Many people visit Batanes for many reasons: to see the old stone houses in Sabtang and the picturesque lighthouses amid the rugged coastline of Batan, to get a taste of coconut crabs or simply to observe cattle grazing on the undulating hills.

But less than 10% of the people who visit Batanes dare to venture way up north to the town of Itbayat.

Why? because ..

The waves getting there are gigantic.  Sandwiched between Balintang and Bashi Channels, two of the most treacherous bodies of water in the country, a smooth boat ride to Itbayat is probably the last thing you’ll experience.
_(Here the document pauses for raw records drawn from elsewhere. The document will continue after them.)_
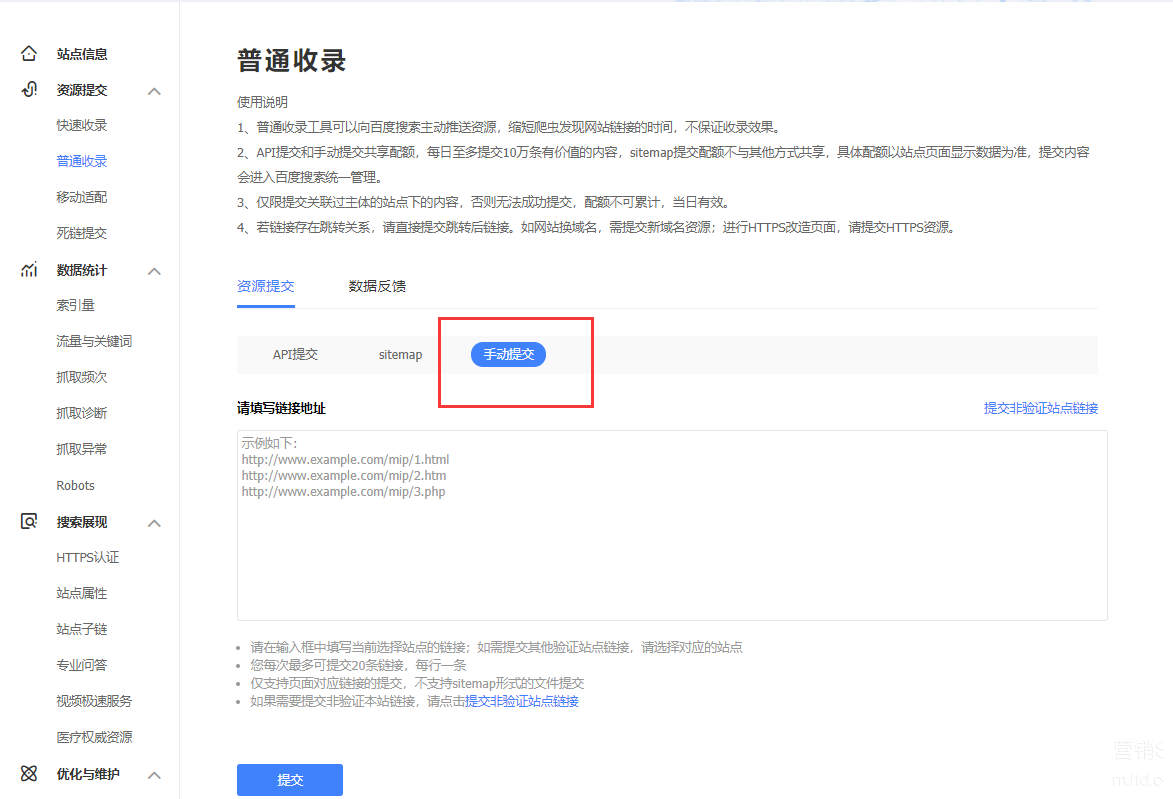
Task: Open the 资源提交 tab
Action: [266, 286]
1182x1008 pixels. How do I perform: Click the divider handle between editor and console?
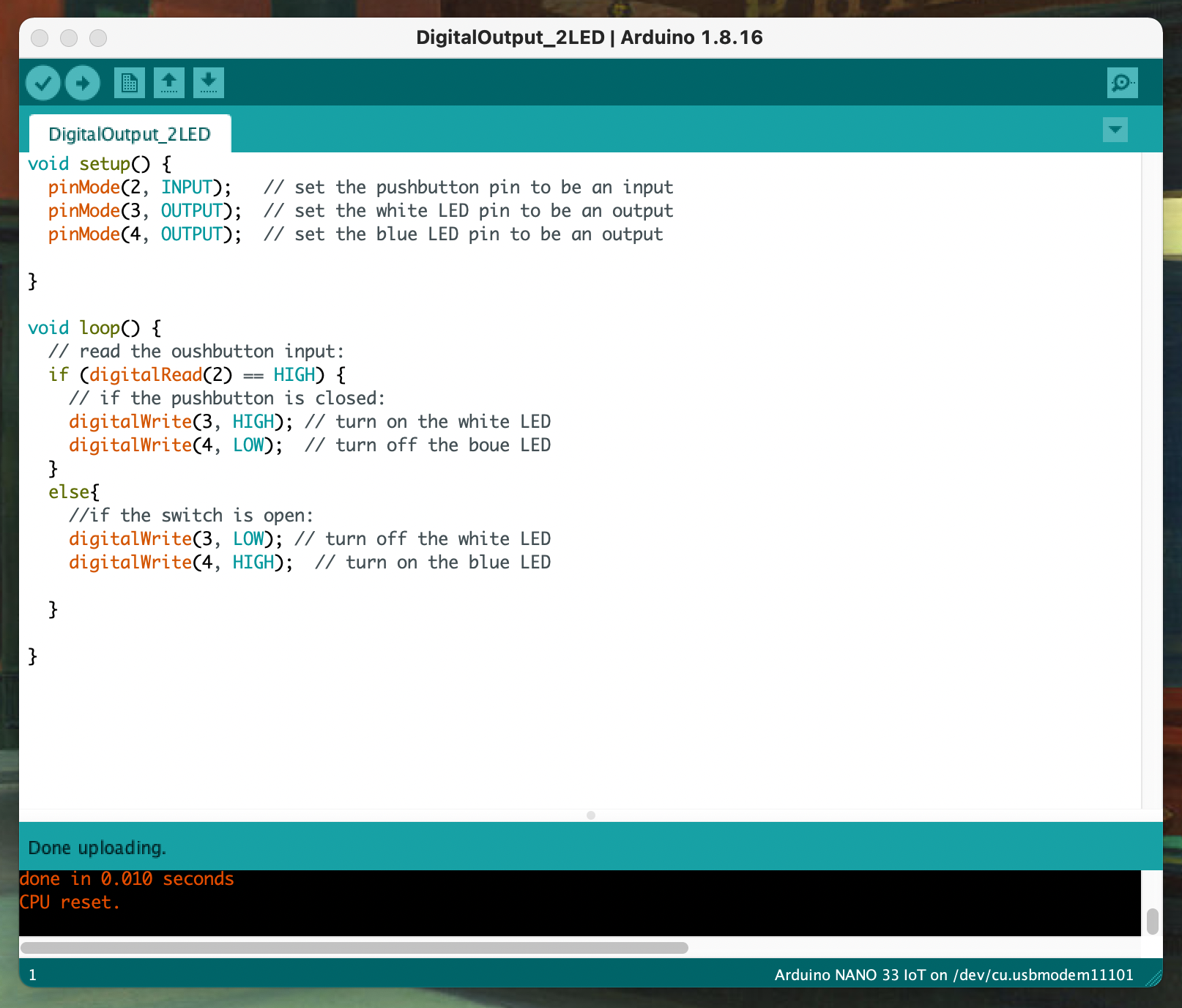click(591, 815)
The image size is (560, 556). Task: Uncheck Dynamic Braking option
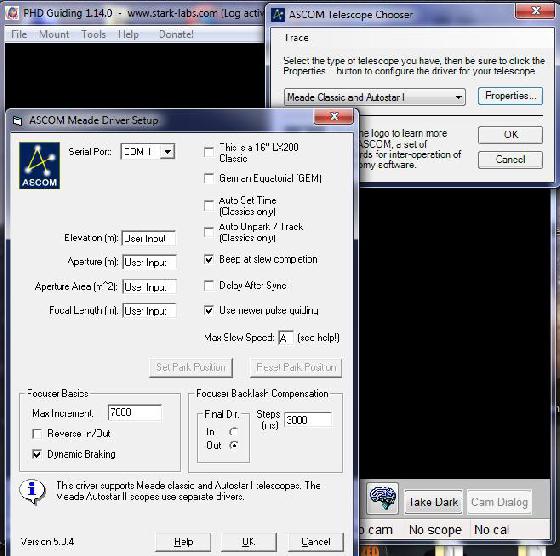37,454
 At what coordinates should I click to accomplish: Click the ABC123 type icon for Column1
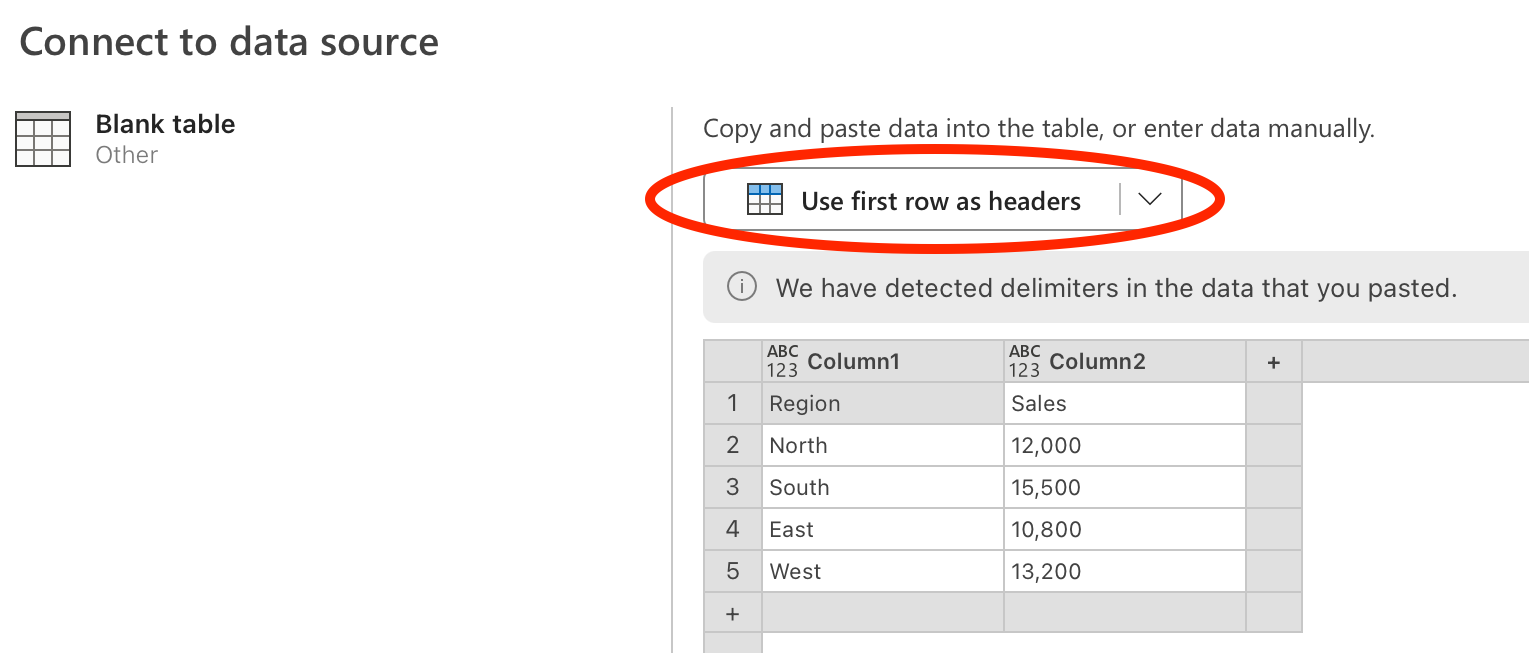click(782, 361)
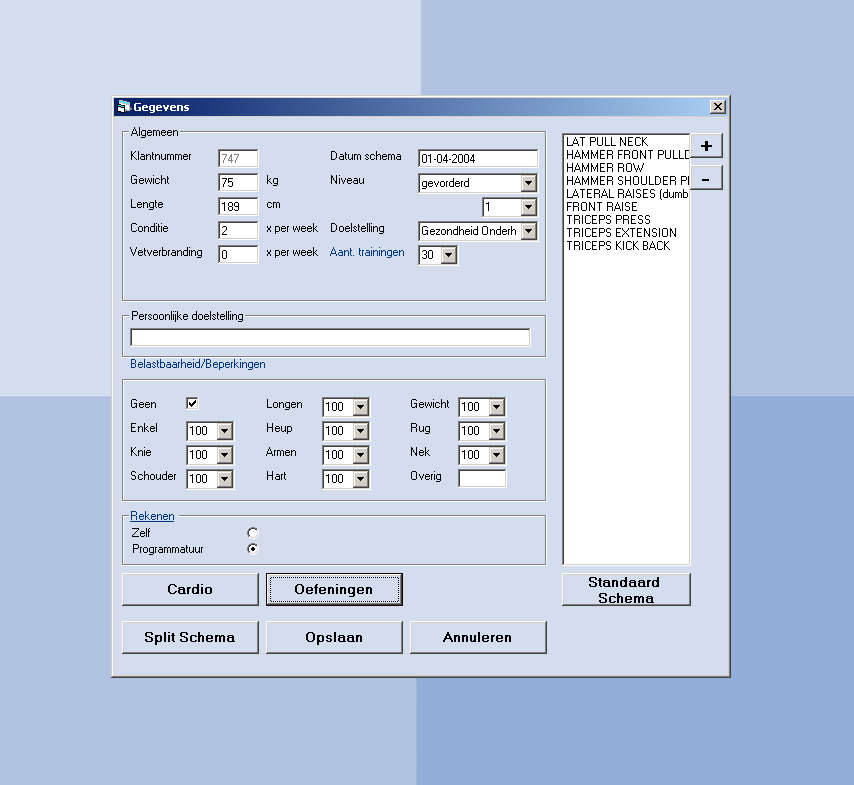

For the easily seasick traveler, this is a pretty solid reason not to soldier on.

You may get stranded on the island for days. If ginormous waves, which jolt the sea, aren’t fun enough, typhoons are known to frequent Batanes. Expect cold stormy winds if you go between November and February and be prepared to be stranded on the island as part of your travel itinerary.

It’s expensive getting in, out and around the island.  Imagine how far a can of sardines from General Santos has to travel to reach Itbayat. Think of the risk a cargo ship takes just to deliver supplies to Basco and for smaller boats to bring these goods from Basco to Itbayat.
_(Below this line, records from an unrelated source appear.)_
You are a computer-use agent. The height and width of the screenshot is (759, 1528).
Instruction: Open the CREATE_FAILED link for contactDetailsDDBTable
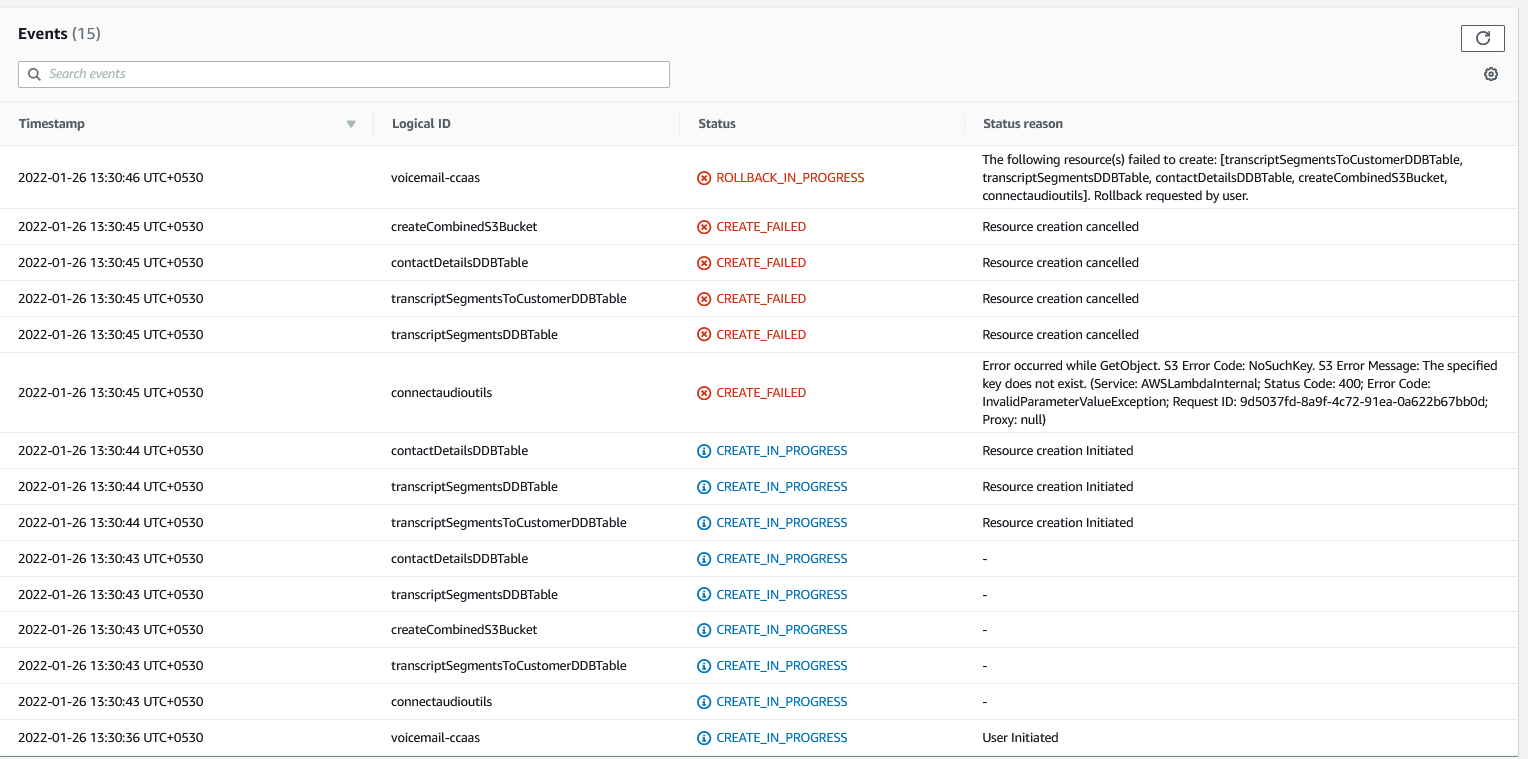pyautogui.click(x=761, y=262)
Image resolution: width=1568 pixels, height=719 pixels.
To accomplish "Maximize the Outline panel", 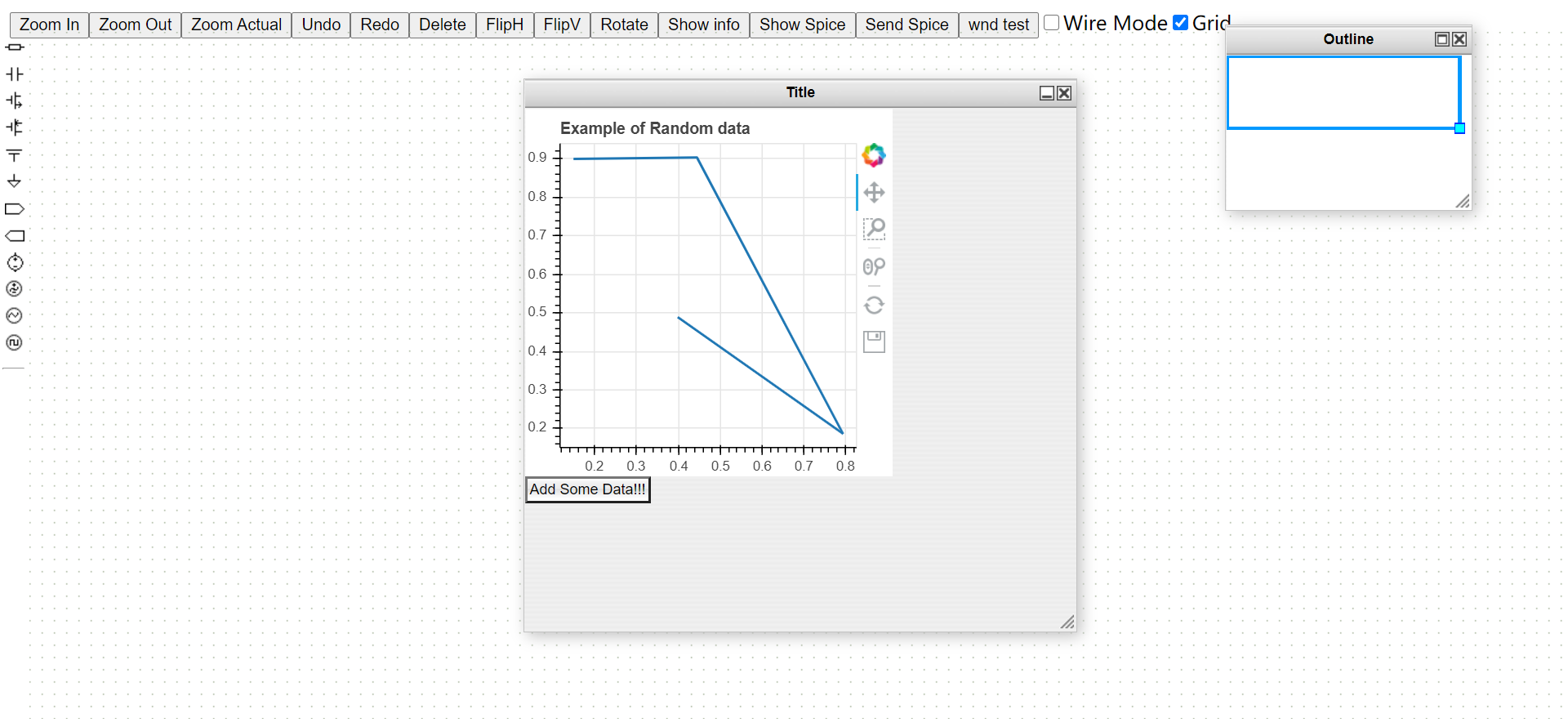I will click(x=1442, y=39).
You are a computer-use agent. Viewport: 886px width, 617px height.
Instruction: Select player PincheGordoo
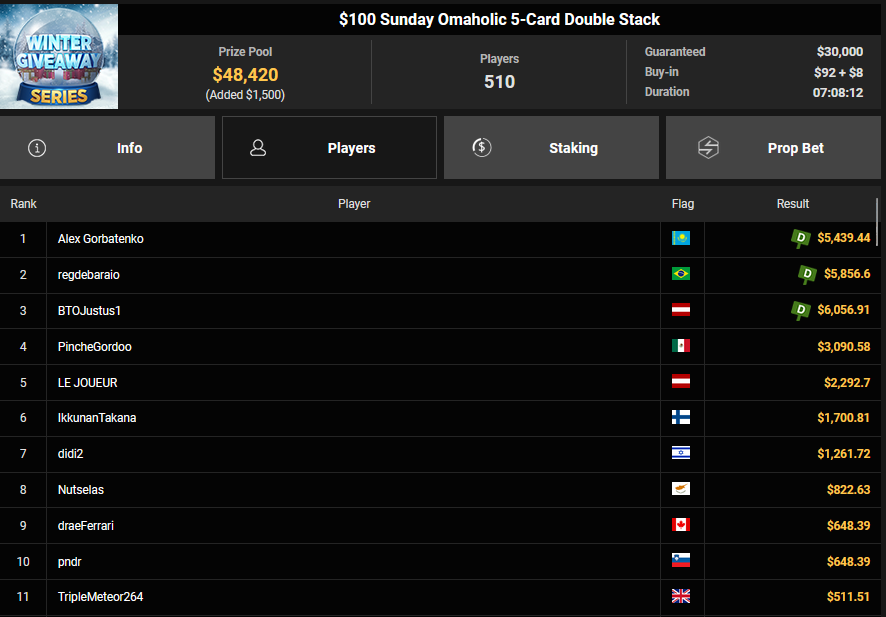95,347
This means things in Itbayat are expensive.

To give you an idea, a day tour around Itbayat Island will cost a person ₱2,000 per day – this includes the guide and the motorcycle rental. Make that ₱3,000 if you are a group renting a tricycle. Homestays charge ₱200 per meal which translates to ₱600 for 3 meals not including snacks.

This might be affordable for some travelers, but for others, it might not be. Especially since you’re also shelling out money to tour around Batan and Sabtang.

If the above reasons made you yawn, then  you’re one hardcore traveler which makes Itbayat a must-visit for you.

If you’re now having second thoughts though, definitely still read on and learn why it still might be worth the trip.

The entire island of Itbayat is believed to be an uplifted coral reef, and one would easily notice this onboard a plane or a boat. The whole island is surrounded by sharp limestone cliffs, and not a single beach can be found along its coast!

A tour of the island normally begins with a visit to Torongan Cave — a wide chamber that opens to the sea. Archaeologists believe that it served as the primary gateway for our Austronesian ancestors in going in and out Batanes. An uphill trail beside the cave will lead you to a spot where 90′s kids will be reminded of Westlife’s “My Love” music video.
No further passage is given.